At least there they had food to eat and water to drink.
There was a roof over their heads.
Forgotten is the back-breaking enforced labor.
Forgotten, too, is the bondage of slavery.
Forgotten is God’s liberation through Moses and Aaron.

A combination of restlessness, hunger, and a lack of direction leads to grumbling and complaining.
“Where is your so-called God now” the people ask Moses.
Soon the answer comes, loud and clear.
Quail and manna cover the barren desert ground.
“What is it?” They ask.  What is it, indeed. 

“Manna” comes Moses’ answer.  Manna.  Bread.
But this is not just any ole bread— this is special bread; bread the Lord God has provided.
While the people may have forgotten God, the Lord God has not forgotten them.
So the manna comes in response to their cries.
Manna, a powerful and visible sign that God is with them.
A sign that God cares about God’s people and faithfully provides for their needs.

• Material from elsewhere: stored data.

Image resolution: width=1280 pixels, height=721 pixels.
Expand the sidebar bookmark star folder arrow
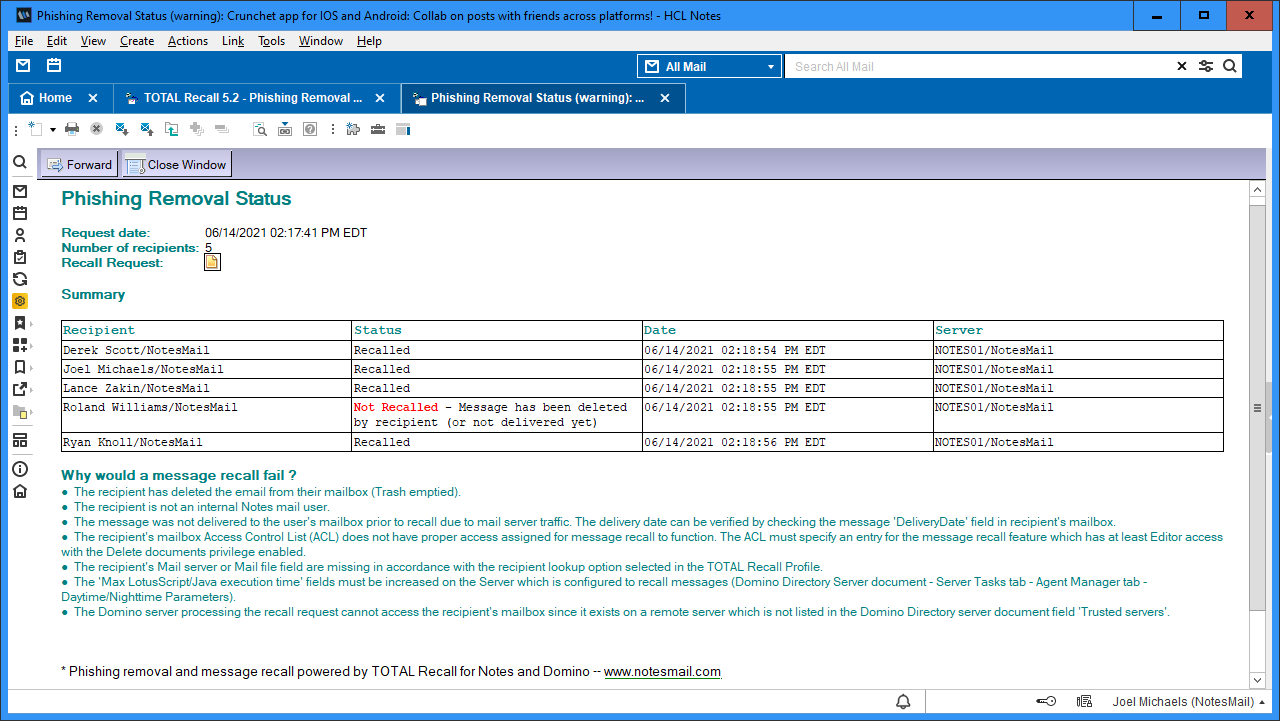[x=32, y=324]
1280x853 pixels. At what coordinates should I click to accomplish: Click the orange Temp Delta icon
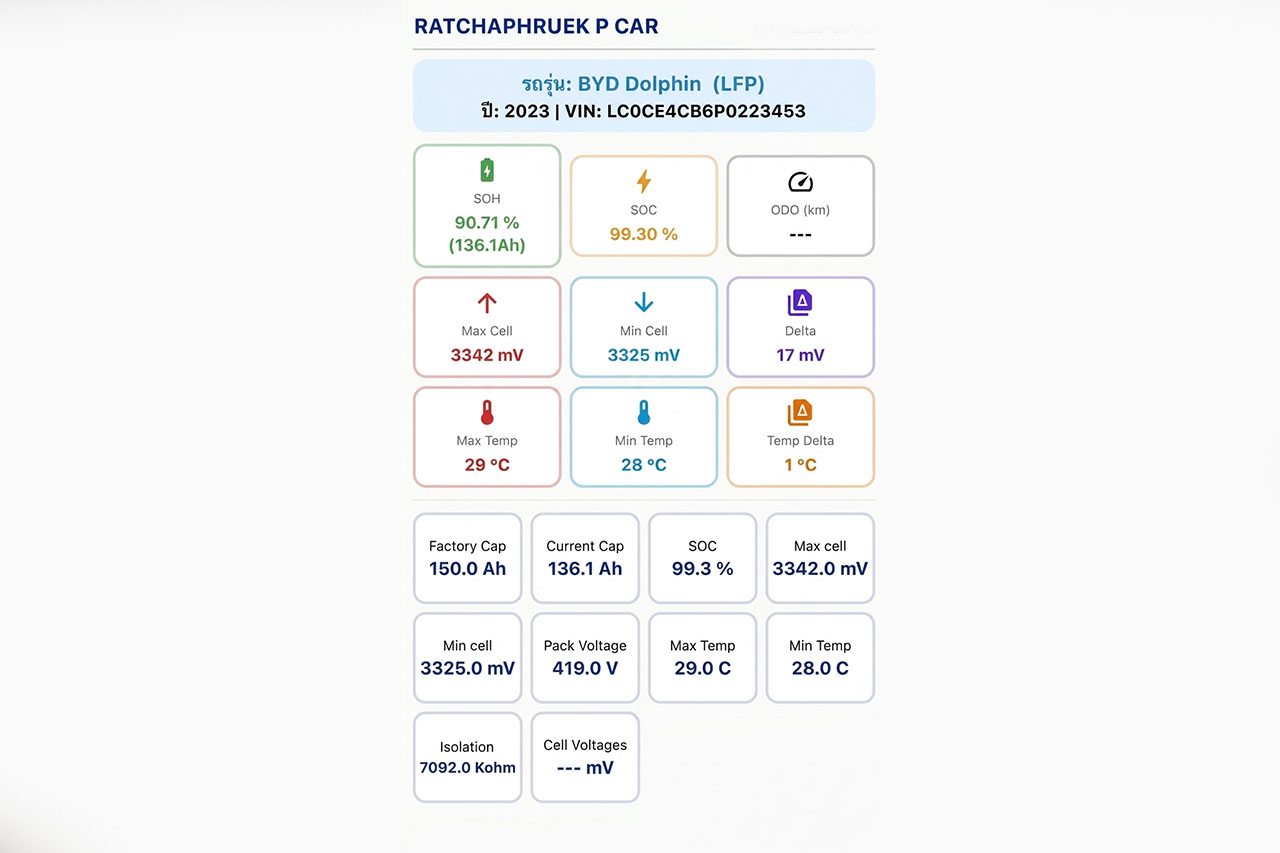[x=800, y=412]
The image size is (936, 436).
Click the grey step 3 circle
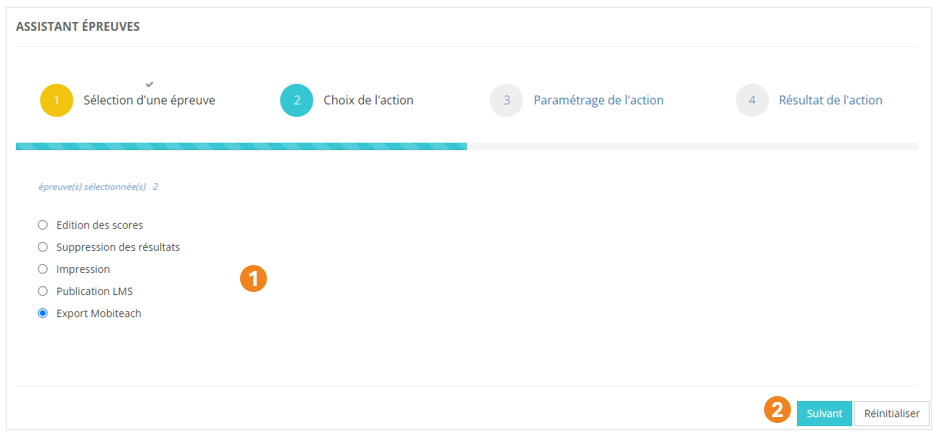507,101
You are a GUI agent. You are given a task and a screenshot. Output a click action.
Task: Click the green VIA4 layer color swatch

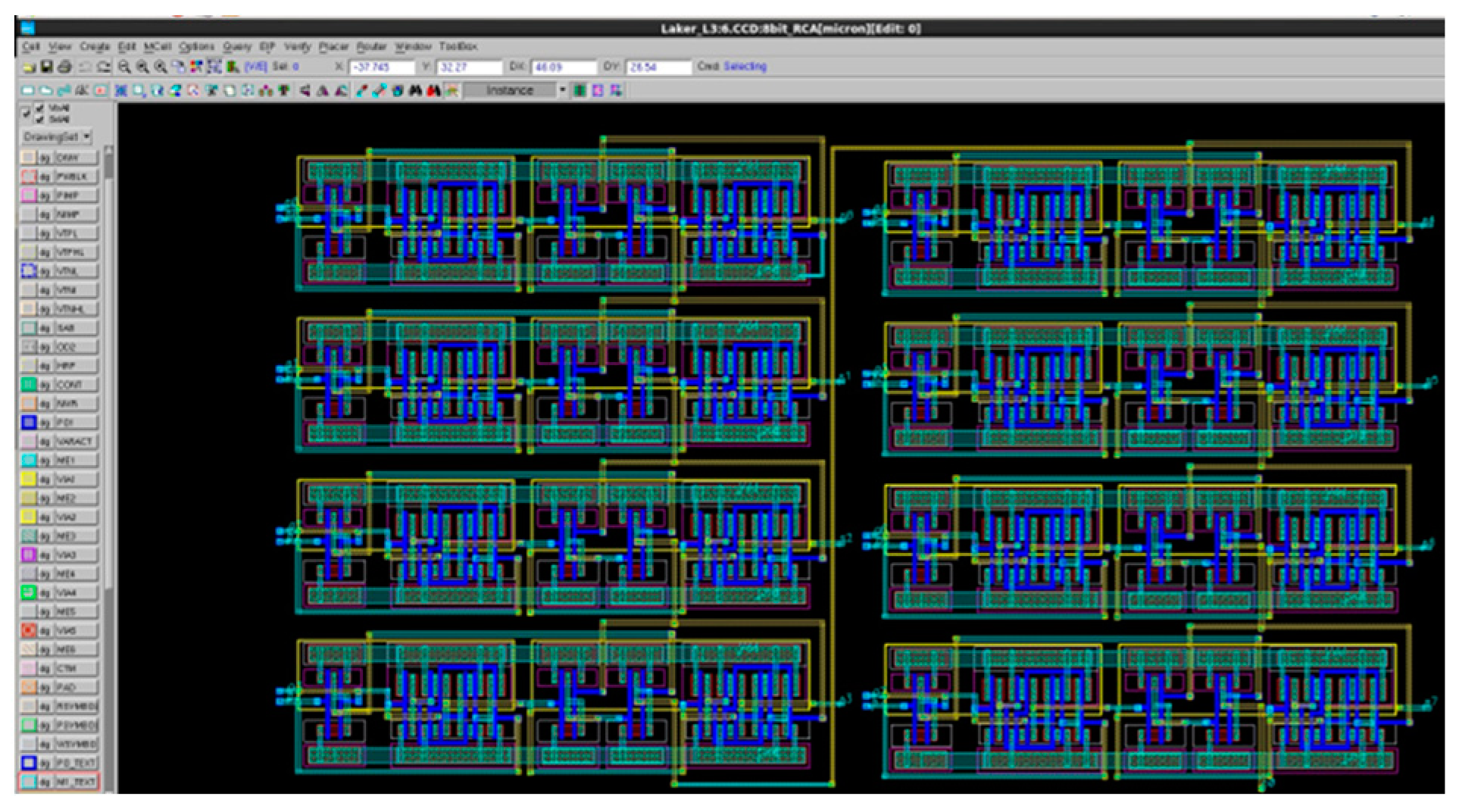tap(29, 593)
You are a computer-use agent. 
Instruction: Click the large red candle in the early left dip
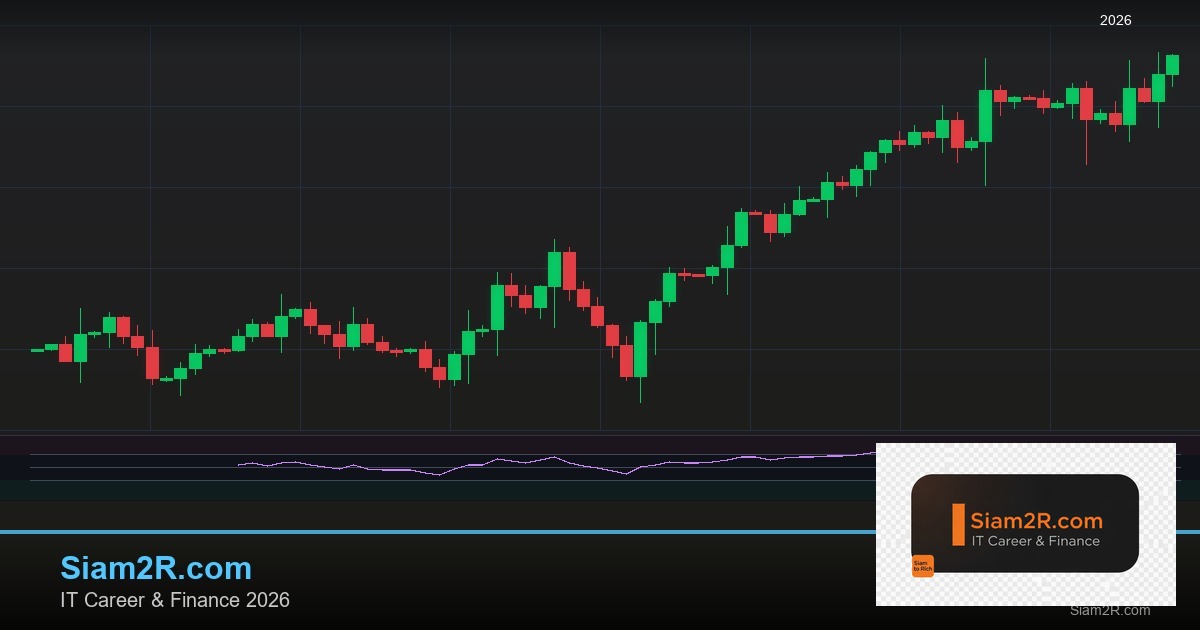click(152, 362)
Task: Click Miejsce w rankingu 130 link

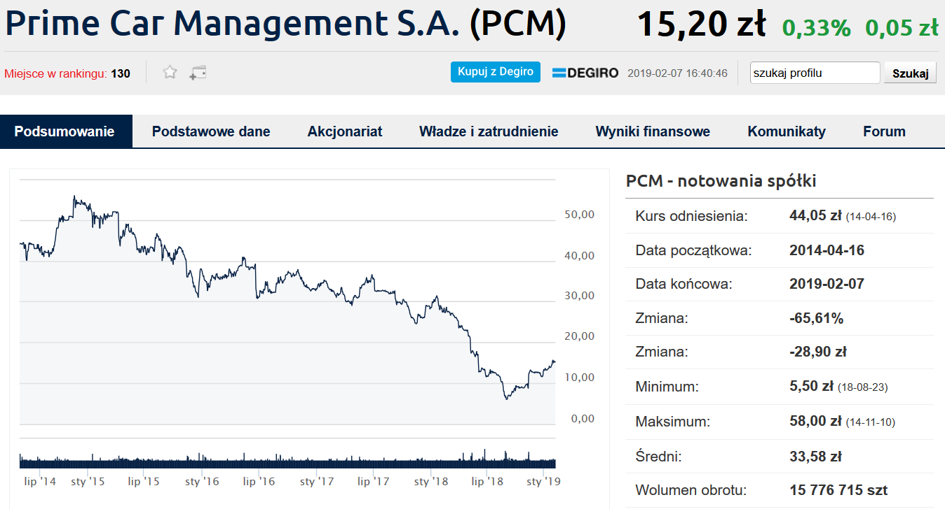Action: (67, 73)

Sometimes life seems like a barren desert wilderness.
We watch our pension funds decrease in the stock market.
Tough decisions are made as we struggle to make ends meet;
Do we chose food, medicine, or heat?
Yet another friend or loved one is diagnosed with cancer.
“Where is God now?” we might ask.

"O people of Zion, who live in Jerusalem, you will weep no more.
The Lord will be gracious if you ask for help.
God will surely respond to the sound of your cries.
Though the Lord gave you adversity for food and suffering for drink,
he will still be with you to teach you.
You will see your teacher with your own eyes. "  (Isaiah 30:19-21).

Thursday, September 8, 2011

Forgiveness

  No doubt Peter thinks he has got it made.  The Law only requires that an offender be forgiven 3 times. On the fourth time, the offender was cut off from the faith community.  An original "three strikes" rule, sort to speak.  And here Simon Peter offers to extend forgiveness seven times-- more than double what is required.  So Peter must be feeling pretty good about his generous spirit.
  Jesus, however, asks Peter to go further.  Jesus tells Peter that he must be willing to forgive some one 70 times 7 (some Bibles read 77 times or even 77 times 7).  The number 7 is often used to denote wholeness or completeness in the Bible.  So Jesus is challenging Peter- and you and me- to keep forgiving, and forgiving, and forgiving, and then to forgive some more.  Keep on forgiving until you have lost count of the number of times you offered it.  In other words, forgiveness has no limits.
  Elsewhere, Jesus links our ability to receive forgiveness with our ability to extend forgiveness to others.  We tend to be good at receiving forgiveness and expecting it almost as a right.  But we are not so good at extending forgiveness to others.  Instead we hang on to the anger, the hurt, the resentment. 
  In the Lord's Prayer, we are taught to pray "Forgive us our sins (trespasses) as we forgive those who sin (trespass) against us" (Matthew 6:12).  Christians around the world pray this prayer almost every Sunday, and many every day.  But I wonder . . . I wonder, do you and I really mean it?